** YOUR TASK **
Return exactly the lines from the one containing "Open the 实时申赎 bottom tab" through the last line of the records below, both included, and leave out any pictures.

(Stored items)
------------------------------
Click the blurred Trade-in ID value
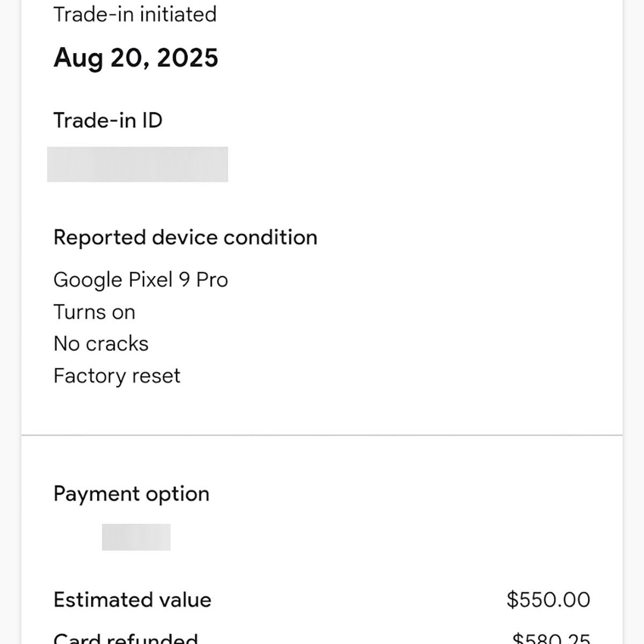Viewport: 644px width, 644px height. coord(137,164)
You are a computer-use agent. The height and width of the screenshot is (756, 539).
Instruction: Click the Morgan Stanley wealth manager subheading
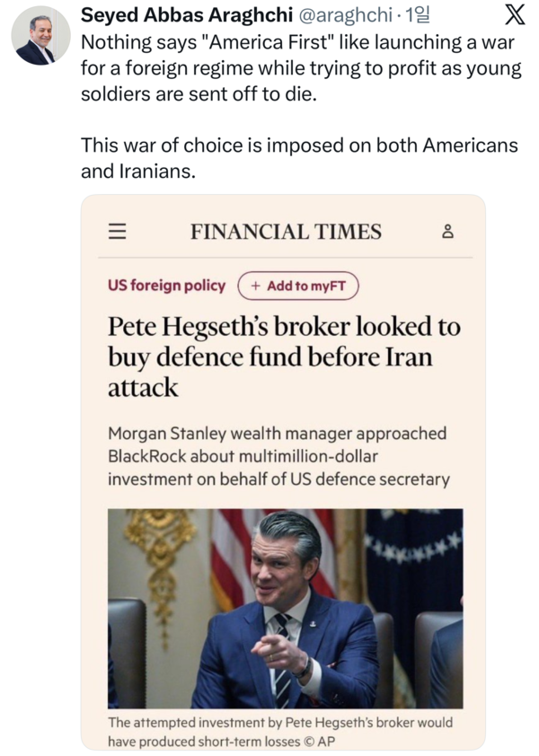(x=278, y=456)
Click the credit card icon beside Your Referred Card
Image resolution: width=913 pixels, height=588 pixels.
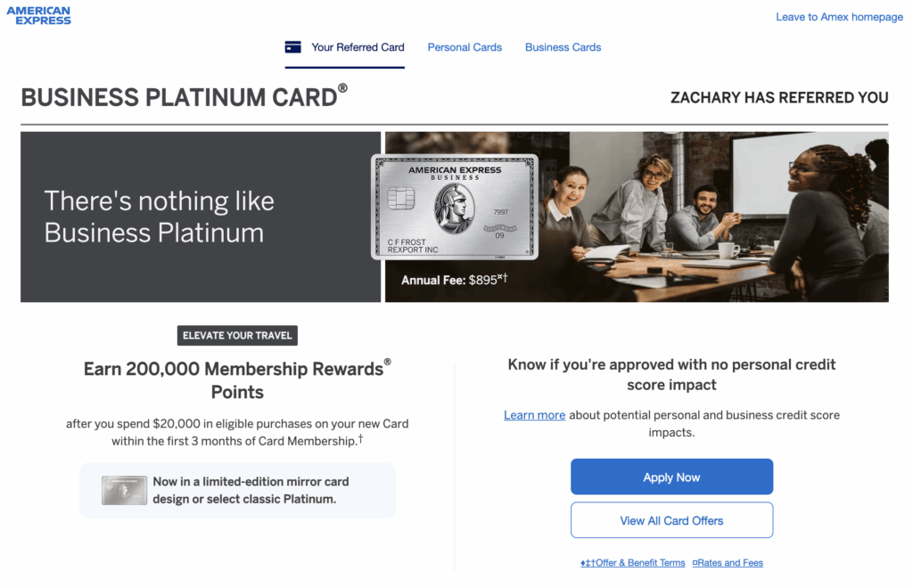pos(292,46)

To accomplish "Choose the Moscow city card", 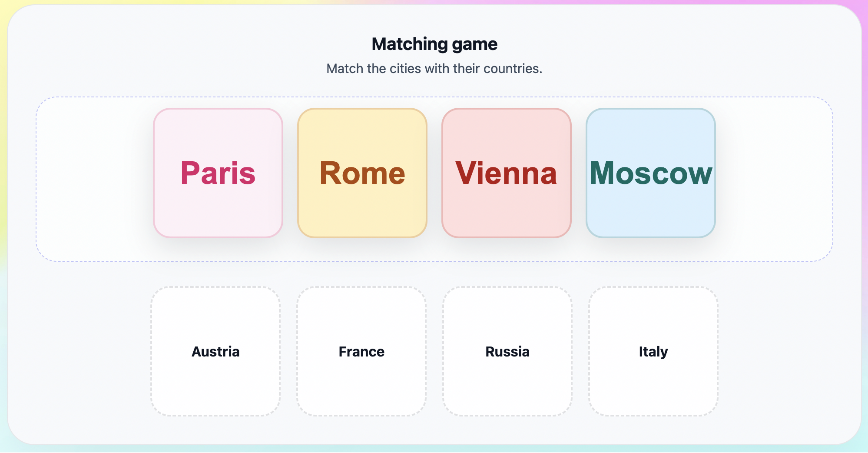I will [x=651, y=173].
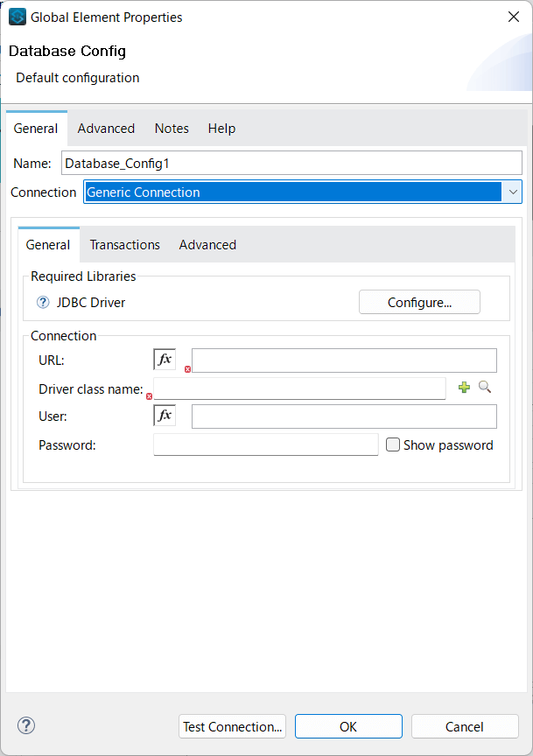Click the JDBC Driver help question icon
Screen dimensions: 533x756
click(43, 303)

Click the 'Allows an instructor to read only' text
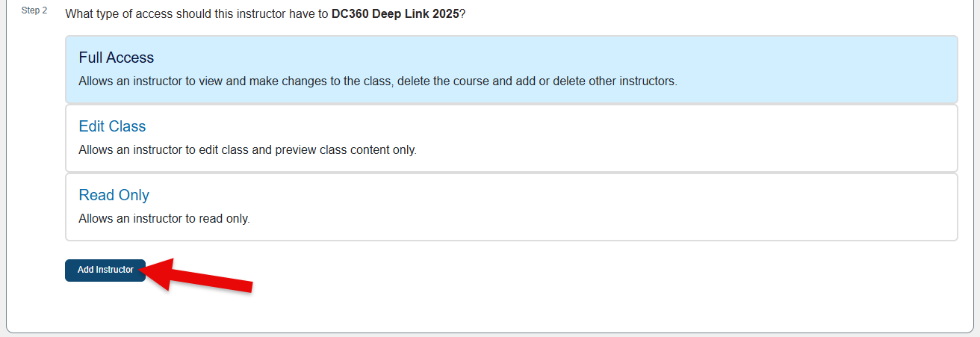[164, 219]
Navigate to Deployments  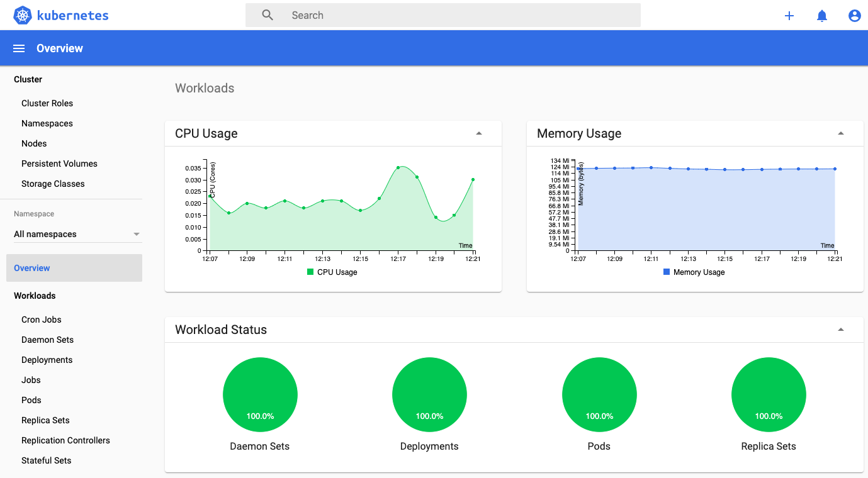click(x=47, y=359)
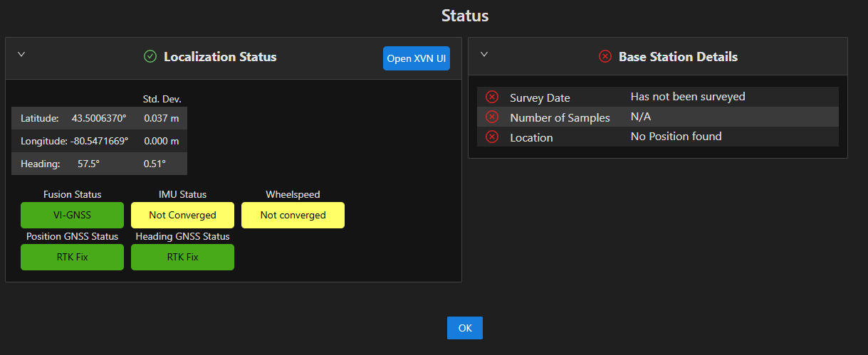The height and width of the screenshot is (355, 868).
Task: Open the XVN UI
Action: (x=417, y=58)
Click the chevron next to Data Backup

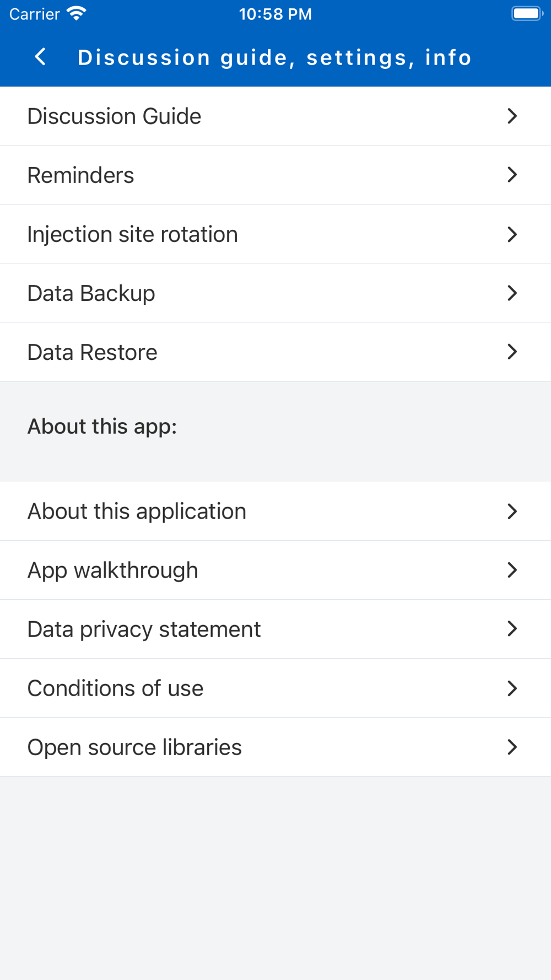(x=512, y=293)
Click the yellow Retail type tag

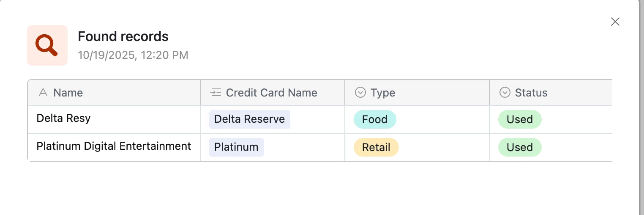(x=376, y=147)
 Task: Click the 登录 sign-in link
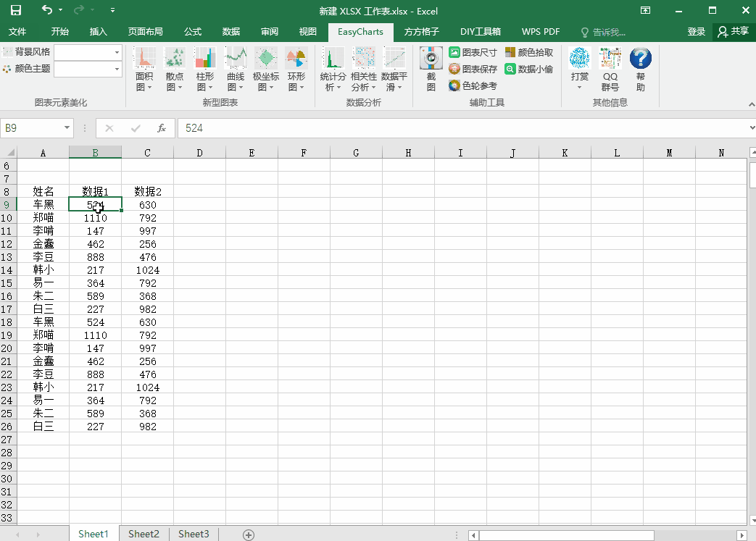696,32
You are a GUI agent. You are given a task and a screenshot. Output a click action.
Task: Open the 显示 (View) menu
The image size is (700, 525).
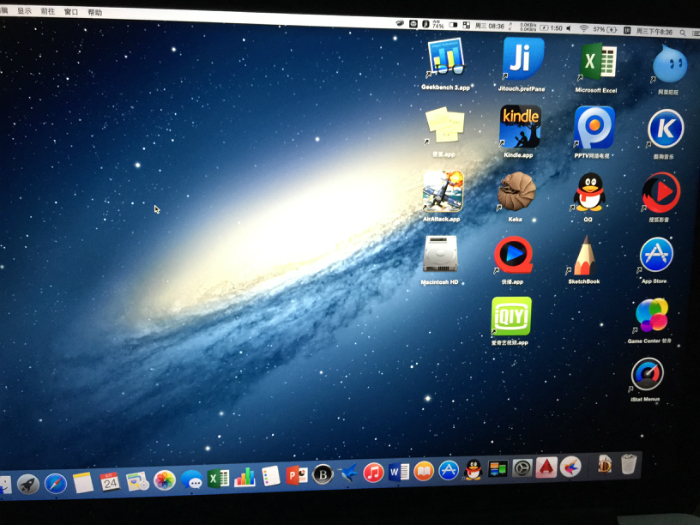click(x=22, y=12)
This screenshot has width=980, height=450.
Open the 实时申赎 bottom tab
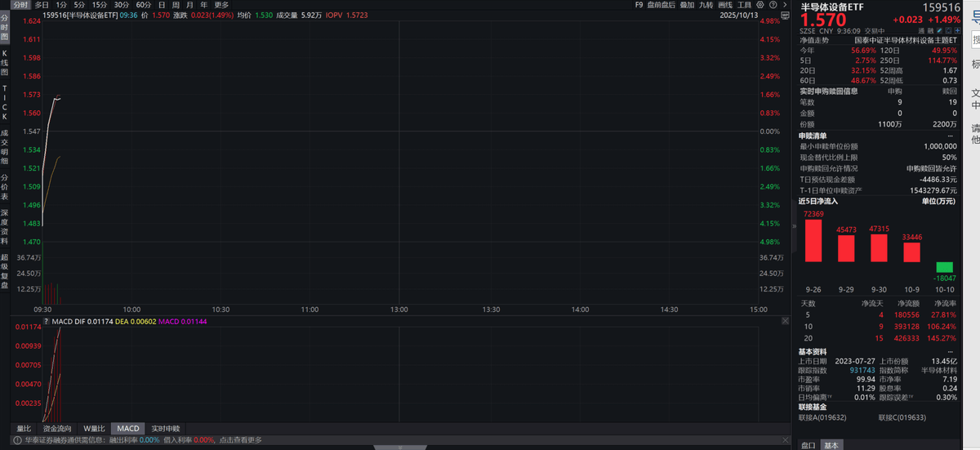(x=165, y=428)
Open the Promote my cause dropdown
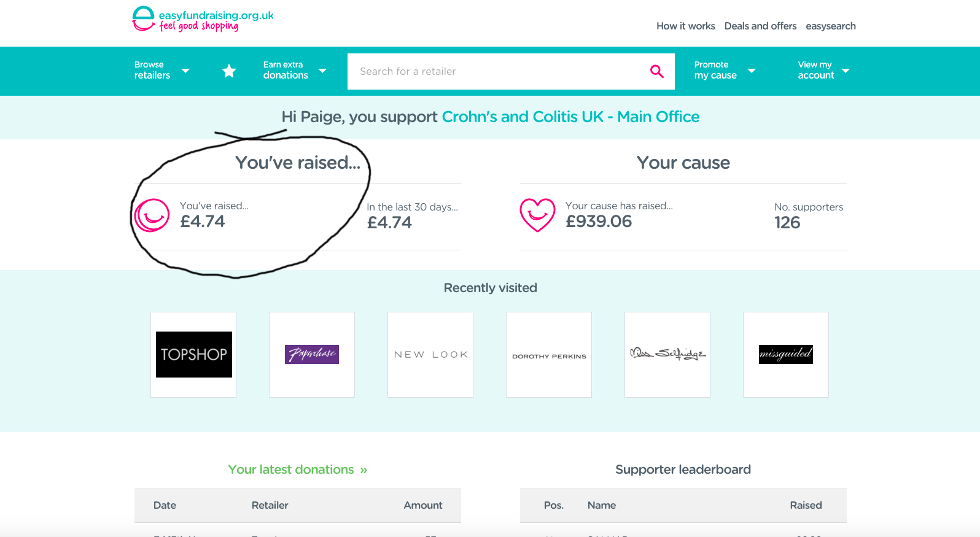Screen dimensions: 980x537 point(724,71)
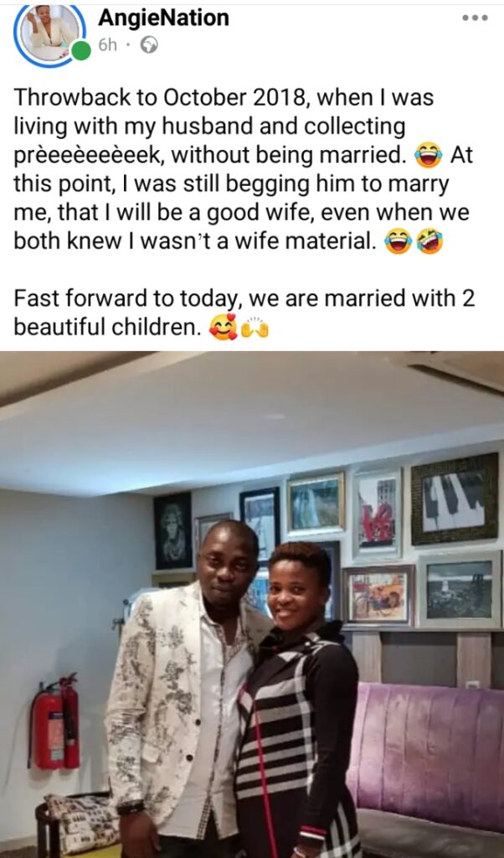Image resolution: width=504 pixels, height=858 pixels.
Task: Click the 6h post timestamp
Action: click(x=108, y=45)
------------------------------
** TASK RESULT **
Open the 实时申赎 bottom tab
(x=165, y=428)
Open the Promote my cause dropdown
Screen dimensions: 980x537 point(724,71)
Image resolution: width=504 pixels, height=858 pixels.
Task: Click the 6h post timestamp
Action: click(x=108, y=45)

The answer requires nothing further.